Arizona Senator and former presidential candidate John McCain died Saturday night at the age of 81.
McCain was diagnosed with an aggressive type of brain cancer more than a year ago. His office had announced Friday that he would discontinue his medical treatment.
After news broke of his death, a swell of support arose – a number of statements coming in from local leaders.
South Carolina Sen. Lindsay Graham, who was a close friend of McCain’s, wrote, “America and freedom have lost one of her greatest champions… And I’ve lost one of my greatest mentors.”
He added, “I will need some time to absorb this, but I want Cindy – and the entire McCain family – to know they are in my prayers.”
North Carolina Gov. Roy Cooper wrote, “John McCain was a true American hero who served his country with honor throughout his life, and our nation has lost a great man. Our prayers are with his family and all those who loved him and served with him.”

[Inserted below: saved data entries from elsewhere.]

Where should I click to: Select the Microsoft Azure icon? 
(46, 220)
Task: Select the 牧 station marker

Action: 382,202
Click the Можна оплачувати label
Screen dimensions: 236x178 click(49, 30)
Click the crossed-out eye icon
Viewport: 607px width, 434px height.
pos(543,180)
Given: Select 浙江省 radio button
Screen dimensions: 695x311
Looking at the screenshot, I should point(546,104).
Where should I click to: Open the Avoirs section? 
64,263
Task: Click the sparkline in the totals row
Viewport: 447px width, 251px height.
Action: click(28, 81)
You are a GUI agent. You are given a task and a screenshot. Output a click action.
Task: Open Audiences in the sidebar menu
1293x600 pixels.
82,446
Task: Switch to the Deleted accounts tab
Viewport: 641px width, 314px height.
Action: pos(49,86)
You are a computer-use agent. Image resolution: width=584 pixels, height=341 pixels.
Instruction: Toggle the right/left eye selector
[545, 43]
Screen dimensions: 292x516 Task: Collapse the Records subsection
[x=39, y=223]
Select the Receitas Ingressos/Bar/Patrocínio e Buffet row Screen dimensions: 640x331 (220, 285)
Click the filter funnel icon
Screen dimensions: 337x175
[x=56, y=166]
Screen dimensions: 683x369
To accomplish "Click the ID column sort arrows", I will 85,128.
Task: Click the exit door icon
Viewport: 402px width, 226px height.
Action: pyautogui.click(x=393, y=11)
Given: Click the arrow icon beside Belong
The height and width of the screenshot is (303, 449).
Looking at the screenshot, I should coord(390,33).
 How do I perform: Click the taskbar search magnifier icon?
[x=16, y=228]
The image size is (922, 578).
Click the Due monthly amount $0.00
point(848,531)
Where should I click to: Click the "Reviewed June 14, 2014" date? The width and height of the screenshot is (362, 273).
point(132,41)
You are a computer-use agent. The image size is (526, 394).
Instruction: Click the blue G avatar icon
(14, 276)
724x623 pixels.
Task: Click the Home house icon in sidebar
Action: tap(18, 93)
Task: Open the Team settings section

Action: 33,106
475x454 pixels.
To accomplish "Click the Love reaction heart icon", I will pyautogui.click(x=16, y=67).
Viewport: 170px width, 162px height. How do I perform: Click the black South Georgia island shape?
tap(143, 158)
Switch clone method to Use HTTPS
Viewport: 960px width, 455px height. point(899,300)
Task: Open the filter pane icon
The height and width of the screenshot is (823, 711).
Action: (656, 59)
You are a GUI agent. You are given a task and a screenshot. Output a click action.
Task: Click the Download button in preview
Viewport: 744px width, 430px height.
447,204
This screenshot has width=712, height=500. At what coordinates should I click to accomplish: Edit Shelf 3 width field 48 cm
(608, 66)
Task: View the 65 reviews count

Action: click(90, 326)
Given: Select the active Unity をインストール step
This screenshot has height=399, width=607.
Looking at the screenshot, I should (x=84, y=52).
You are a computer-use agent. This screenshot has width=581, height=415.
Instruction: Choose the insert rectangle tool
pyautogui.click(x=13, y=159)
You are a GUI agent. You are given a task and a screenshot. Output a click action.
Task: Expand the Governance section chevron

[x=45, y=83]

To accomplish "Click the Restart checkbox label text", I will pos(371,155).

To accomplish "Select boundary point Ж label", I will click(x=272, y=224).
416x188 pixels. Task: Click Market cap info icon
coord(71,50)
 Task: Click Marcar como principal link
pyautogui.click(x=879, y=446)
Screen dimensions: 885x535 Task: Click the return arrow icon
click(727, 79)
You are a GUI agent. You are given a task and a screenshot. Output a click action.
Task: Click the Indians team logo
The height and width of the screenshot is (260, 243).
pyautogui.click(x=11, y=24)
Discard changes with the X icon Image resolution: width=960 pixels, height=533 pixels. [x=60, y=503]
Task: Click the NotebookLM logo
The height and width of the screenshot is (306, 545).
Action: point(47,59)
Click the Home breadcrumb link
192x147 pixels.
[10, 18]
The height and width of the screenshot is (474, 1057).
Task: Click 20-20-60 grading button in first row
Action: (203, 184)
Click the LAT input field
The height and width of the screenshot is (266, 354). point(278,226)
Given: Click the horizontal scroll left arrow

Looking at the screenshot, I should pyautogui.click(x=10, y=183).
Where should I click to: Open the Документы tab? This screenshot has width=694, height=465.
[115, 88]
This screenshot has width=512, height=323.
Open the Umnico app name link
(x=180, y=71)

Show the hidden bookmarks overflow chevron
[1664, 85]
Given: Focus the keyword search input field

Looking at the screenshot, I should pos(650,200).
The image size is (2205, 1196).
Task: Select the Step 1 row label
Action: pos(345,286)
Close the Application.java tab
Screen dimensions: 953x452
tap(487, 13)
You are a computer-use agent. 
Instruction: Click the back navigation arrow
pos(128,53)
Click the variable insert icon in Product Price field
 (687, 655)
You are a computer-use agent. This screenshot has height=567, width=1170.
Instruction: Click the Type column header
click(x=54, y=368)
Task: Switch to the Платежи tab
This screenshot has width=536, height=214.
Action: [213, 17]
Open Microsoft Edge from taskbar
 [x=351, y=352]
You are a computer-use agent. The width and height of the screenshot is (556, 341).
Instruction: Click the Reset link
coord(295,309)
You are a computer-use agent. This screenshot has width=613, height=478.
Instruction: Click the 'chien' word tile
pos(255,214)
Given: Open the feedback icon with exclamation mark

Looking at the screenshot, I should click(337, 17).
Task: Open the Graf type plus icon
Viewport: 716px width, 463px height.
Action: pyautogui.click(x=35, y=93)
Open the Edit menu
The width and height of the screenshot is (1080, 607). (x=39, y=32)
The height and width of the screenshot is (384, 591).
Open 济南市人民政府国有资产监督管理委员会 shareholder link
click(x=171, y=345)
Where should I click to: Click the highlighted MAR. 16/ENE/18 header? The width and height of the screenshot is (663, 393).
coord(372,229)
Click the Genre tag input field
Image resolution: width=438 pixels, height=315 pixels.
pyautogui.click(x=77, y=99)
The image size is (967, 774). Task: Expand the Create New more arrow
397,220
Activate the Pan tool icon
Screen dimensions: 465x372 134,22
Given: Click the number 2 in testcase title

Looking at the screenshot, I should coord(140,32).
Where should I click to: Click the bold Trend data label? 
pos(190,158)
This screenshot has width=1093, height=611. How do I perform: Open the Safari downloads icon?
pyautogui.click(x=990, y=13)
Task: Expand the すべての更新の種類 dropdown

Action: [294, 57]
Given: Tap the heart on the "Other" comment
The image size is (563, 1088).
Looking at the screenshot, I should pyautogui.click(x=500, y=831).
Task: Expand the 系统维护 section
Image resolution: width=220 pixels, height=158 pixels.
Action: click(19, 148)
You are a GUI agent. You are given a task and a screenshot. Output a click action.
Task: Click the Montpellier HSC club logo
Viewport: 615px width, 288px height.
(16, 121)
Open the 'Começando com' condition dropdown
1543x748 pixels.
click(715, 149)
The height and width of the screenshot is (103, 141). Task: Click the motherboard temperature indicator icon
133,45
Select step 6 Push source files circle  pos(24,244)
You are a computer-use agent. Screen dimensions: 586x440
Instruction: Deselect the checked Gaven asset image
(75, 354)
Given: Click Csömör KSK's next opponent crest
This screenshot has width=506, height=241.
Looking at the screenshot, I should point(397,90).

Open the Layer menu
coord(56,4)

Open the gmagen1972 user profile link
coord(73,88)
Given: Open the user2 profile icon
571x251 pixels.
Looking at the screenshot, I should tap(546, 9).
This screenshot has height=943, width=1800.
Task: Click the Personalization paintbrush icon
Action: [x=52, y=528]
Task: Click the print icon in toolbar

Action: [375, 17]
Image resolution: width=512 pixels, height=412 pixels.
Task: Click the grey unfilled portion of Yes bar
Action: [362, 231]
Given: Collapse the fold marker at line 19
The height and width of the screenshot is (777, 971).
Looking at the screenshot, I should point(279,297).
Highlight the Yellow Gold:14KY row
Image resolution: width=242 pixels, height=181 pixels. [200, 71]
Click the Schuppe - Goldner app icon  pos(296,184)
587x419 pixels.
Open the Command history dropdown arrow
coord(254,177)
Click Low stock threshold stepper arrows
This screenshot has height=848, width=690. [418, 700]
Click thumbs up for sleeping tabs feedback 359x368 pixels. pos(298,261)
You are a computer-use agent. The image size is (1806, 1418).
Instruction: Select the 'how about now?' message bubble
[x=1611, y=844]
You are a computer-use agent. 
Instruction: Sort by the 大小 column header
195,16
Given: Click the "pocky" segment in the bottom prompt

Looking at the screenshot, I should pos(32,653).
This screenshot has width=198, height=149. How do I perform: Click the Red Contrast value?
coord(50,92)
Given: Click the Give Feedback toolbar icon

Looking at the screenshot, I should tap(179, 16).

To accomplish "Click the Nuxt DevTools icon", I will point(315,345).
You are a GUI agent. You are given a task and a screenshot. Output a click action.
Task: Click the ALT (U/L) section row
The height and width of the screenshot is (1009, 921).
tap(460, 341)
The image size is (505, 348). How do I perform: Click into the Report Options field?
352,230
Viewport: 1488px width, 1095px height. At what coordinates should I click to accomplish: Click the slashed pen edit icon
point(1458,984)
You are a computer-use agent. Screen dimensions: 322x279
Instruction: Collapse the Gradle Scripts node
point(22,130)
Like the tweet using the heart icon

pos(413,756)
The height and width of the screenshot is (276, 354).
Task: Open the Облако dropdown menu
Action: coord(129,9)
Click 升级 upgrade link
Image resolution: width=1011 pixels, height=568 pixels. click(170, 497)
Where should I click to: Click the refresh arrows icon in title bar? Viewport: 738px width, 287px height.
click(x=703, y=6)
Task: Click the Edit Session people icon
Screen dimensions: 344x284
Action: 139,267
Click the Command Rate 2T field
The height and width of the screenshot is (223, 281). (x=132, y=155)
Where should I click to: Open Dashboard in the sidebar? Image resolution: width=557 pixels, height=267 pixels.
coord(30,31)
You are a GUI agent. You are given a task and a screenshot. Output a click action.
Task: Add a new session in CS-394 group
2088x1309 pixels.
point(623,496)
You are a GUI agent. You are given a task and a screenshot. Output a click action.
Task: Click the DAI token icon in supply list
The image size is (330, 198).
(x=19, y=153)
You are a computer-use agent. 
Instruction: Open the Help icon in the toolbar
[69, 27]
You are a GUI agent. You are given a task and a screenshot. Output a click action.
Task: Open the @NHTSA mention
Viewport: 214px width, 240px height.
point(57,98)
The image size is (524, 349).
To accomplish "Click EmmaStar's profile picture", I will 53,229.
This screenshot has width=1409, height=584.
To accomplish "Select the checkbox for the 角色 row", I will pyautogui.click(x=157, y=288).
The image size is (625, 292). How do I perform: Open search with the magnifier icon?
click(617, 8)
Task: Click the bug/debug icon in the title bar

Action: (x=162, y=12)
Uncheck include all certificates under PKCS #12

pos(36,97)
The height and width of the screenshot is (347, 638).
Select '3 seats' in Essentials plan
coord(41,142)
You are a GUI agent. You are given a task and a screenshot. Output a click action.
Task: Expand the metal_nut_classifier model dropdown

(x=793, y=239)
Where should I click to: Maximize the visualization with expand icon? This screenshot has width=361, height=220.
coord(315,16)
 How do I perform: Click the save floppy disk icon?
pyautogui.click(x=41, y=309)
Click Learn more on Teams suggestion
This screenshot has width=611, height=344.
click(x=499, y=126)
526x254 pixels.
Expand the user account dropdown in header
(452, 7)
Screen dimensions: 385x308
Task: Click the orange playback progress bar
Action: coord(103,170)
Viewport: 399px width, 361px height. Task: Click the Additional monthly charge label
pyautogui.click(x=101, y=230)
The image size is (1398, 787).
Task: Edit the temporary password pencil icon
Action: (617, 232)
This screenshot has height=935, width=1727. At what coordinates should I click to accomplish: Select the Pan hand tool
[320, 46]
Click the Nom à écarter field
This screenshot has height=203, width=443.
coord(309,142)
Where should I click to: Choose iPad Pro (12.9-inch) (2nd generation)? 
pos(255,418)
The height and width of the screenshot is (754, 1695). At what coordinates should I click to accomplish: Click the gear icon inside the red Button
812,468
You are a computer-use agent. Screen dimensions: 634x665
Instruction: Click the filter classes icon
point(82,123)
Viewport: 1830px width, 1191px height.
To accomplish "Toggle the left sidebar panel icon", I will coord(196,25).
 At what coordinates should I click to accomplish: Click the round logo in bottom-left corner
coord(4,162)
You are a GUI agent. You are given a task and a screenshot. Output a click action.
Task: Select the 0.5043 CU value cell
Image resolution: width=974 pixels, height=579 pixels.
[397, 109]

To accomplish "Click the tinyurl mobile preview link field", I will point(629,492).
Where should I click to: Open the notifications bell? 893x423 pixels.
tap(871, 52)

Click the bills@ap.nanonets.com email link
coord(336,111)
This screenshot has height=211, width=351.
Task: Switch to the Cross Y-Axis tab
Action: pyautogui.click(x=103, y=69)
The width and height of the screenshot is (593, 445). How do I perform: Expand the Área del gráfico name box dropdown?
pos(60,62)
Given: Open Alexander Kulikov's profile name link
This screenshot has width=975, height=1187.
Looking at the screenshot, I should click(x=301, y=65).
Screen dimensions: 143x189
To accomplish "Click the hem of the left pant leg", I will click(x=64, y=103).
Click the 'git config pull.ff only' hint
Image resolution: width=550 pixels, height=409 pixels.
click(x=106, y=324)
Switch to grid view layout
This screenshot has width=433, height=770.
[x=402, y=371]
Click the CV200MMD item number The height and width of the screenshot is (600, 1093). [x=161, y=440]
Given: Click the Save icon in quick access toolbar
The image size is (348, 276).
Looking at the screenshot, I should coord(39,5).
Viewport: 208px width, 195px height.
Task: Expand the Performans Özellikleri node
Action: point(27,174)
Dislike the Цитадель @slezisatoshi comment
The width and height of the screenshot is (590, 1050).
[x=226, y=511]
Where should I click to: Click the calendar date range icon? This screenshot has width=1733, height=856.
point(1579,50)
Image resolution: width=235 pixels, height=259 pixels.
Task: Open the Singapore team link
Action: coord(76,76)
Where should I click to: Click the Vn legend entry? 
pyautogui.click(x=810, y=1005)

South Carolina Gov. Henry McMaster said in a statement, "I will never forget John McCain. He was among the greatest of men and he was my friend."
“I hope his family can find comfort in knowing that he inspired the lives of generations of Americans, young and old," McMaster added.
North Carolina Congresswoman Alma Adams, who represents parts of Charlotte, called McCain a “true statesman.”
“His love and devotion to our country and for his family is admired by all,” Adams wrote. “We are forever grateful for his sacrifice and stalwart leadership, both on the battlefield and in elected office. My prayers are with his wife and family.”
Dan McCready, the Democratic candidate for N.C. District 9, thanked McCain for his work and said he was “at a loss for words” after hearing of the senator’s death.
“Both in the midst of war and in the halls of Washington, Sen. McCain's dedication to our country never faltered,” McCready wrote. “In this era of talking heads and 24-hour news cycles, John McCain reminded us that we are not defined by our divisions or our disagreements but by our common bond as Americans. We can never replace him but we can honor him by continuing his mission.”